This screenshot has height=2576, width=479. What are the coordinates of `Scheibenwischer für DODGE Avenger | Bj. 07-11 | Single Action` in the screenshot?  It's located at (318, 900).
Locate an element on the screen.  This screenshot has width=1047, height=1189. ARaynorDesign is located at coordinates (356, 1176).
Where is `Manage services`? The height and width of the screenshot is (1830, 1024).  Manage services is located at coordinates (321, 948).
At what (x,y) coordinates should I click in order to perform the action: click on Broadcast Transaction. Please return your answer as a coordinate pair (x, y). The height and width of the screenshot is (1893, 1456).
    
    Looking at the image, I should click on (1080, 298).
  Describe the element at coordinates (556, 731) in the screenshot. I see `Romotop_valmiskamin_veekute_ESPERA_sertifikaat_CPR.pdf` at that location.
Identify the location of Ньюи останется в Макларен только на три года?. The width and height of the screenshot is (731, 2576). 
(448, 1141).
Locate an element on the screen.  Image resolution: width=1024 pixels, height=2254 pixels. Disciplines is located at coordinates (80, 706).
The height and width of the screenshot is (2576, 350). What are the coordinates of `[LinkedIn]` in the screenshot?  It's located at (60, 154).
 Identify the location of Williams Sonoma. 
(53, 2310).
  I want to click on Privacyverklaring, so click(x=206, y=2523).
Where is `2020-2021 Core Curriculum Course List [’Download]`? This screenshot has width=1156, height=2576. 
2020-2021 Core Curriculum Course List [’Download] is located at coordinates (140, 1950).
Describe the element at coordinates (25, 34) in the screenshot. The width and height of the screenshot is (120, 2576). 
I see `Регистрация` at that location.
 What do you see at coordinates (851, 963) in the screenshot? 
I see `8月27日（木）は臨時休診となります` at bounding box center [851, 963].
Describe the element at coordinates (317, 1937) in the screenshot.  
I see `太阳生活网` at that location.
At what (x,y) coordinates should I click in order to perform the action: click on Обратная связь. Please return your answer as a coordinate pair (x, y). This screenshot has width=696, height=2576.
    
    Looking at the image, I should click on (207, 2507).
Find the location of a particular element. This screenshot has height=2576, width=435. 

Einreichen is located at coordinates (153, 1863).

========

▶ [Given instruction]
Can you pull out every record above, together with its answer, and reproduce each one without changing a single character?

▶ [Exercise solution]
This screenshot has height=2576, width=479. What are the coordinates of `Scheibenwischer für DODGE Avenger | Bj. 07-11 | Single Action` in the screenshot?  It's located at (318, 900).
Locate an element on the screen.  This screenshot has width=1047, height=1189. ARaynorDesign is located at coordinates (356, 1176).
Where is `Manage services`? The height and width of the screenshot is (1830, 1024).  Manage services is located at coordinates (321, 948).
At what (x,y) coordinates should I click in order to perform the action: click on Broadcast Transaction. Please return your answer as a coordinate pair (x, y). The height and width of the screenshot is (1893, 1456).
    
    Looking at the image, I should click on (1080, 298).
  Describe the element at coordinates (556, 731) in the screenshot. I see `Romotop_valmiskamin_veekute_ESPERA_sertifikaat_CPR.pdf` at that location.
Identify the location of Ньюи останется в Макларен только на три года?. The width and height of the screenshot is (731, 2576). 
(448, 1141).
Locate an element on the screen.  Image resolution: width=1024 pixels, height=2254 pixels. Disciplines is located at coordinates (80, 706).
The height and width of the screenshot is (2576, 350). What are the coordinates of `[LinkedIn]` in the screenshot?  It's located at (60, 154).
 Identify the location of Williams Sonoma. 
(53, 2310).
  I want to click on Privacyverklaring, so click(x=206, y=2523).
Where is `2020-2021 Core Curriculum Course List [’Download]`? This screenshot has width=1156, height=2576. 
2020-2021 Core Curriculum Course List [’Download] is located at coordinates (140, 1950).
Describe the element at coordinates (25, 34) in the screenshot. The width and height of the screenshot is (120, 2576). 
I see `Регистрация` at that location.
 What do you see at coordinates (851, 963) in the screenshot? 
I see `8月27日（木）は臨時休診となります` at bounding box center [851, 963].
Describe the element at coordinates (317, 1937) in the screenshot.  
I see `太阳生活网` at that location.
At what (x,y) coordinates should I click in order to perform the action: click on Обратная связь. Please return your answer as a coordinate pair (x, y). This screenshot has width=696, height=2576.
    
    Looking at the image, I should click on (207, 2507).
Find the location of a particular element. This screenshot has height=2576, width=435. 

Einreichen is located at coordinates (153, 1863).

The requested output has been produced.